WHAT TO PRODUCE -> Restate each of the lines given below, word for word.

[RECORD SET — start]

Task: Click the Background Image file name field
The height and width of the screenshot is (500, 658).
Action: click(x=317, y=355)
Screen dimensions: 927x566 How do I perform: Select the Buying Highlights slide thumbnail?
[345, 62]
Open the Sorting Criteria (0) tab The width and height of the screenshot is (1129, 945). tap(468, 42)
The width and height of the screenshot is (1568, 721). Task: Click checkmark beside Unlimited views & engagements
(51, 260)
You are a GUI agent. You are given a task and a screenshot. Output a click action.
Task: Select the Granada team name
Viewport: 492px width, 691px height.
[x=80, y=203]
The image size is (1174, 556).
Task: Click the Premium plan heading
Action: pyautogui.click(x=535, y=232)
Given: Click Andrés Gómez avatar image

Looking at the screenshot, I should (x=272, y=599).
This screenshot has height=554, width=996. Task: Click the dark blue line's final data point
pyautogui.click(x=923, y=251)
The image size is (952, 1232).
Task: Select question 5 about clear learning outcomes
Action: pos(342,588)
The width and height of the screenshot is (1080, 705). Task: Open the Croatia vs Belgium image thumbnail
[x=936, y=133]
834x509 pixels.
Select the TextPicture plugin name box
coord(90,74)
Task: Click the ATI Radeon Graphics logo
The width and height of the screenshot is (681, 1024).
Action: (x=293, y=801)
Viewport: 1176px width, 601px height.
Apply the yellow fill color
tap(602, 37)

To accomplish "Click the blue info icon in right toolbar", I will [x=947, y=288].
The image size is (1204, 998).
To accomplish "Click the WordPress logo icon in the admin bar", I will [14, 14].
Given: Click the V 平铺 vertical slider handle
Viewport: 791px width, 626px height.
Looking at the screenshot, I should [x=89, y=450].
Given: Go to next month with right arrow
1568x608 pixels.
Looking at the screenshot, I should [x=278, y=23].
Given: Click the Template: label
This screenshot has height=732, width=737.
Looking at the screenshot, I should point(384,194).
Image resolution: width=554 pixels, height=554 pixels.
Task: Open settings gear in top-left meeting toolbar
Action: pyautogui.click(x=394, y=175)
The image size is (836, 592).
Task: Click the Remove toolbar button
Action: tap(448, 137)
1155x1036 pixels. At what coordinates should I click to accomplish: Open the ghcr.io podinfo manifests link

[RECORD SET — finish]

ANSWER TO THIS PROBLEM ->
Task: Click the Background Image file name field
The height and width of the screenshot is (500, 658).
Action: click(x=317, y=355)
Screen dimensions: 927x566 How do I perform: Select the Buying Highlights slide thumbnail?
[345, 62]
Open the Sorting Criteria (0) tab The width and height of the screenshot is (1129, 945). tap(468, 42)
The width and height of the screenshot is (1568, 721). Task: Click checkmark beside Unlimited views & engagements
(51, 260)
You are a GUI agent. You are given a task and a screenshot. Output a click action.
Task: Select the Granada team name
Viewport: 492px width, 691px height.
[x=80, y=203]
The image size is (1174, 556).
Task: Click the Premium plan heading
Action: pyautogui.click(x=535, y=232)
Given: Click Andrés Gómez avatar image

Looking at the screenshot, I should (x=272, y=599).
This screenshot has height=554, width=996. Task: Click the dark blue line's final data point
pyautogui.click(x=923, y=251)
The image size is (952, 1232).
Task: Select question 5 about clear learning outcomes
Action: pos(342,588)
The width and height of the screenshot is (1080, 705). Task: Open the Croatia vs Belgium image thumbnail
[x=936, y=133]
834x509 pixels.
Select the TextPicture plugin name box
coord(90,74)
Task: Click the ATI Radeon Graphics logo
The width and height of the screenshot is (681, 1024).
Action: (x=293, y=801)
Viewport: 1176px width, 601px height.
Apply the yellow fill color
tap(602, 37)

To accomplish "Click the blue info icon in right toolbar", I will [x=947, y=288].
The image size is (1204, 998).
To accomplish "Click the WordPress logo icon in the admin bar", I will [14, 14].
Given: Click the V 平铺 vertical slider handle
Viewport: 791px width, 626px height.
Looking at the screenshot, I should [x=89, y=450].
Given: Go to next month with right arrow
1568x608 pixels.
Looking at the screenshot, I should [x=278, y=23].
Given: Click the Template: label
This screenshot has height=732, width=737.
Looking at the screenshot, I should point(384,194).
Image resolution: width=554 pixels, height=554 pixels.
Task: Open settings gear in top-left meeting toolbar
Action: pyautogui.click(x=394, y=175)
The image size is (836, 592).
Task: Click the Remove toolbar button
Action: tap(448, 137)
1155x1036 pixels. At what coordinates should I click to accomplish: Open the ghcr.io podinfo manifests link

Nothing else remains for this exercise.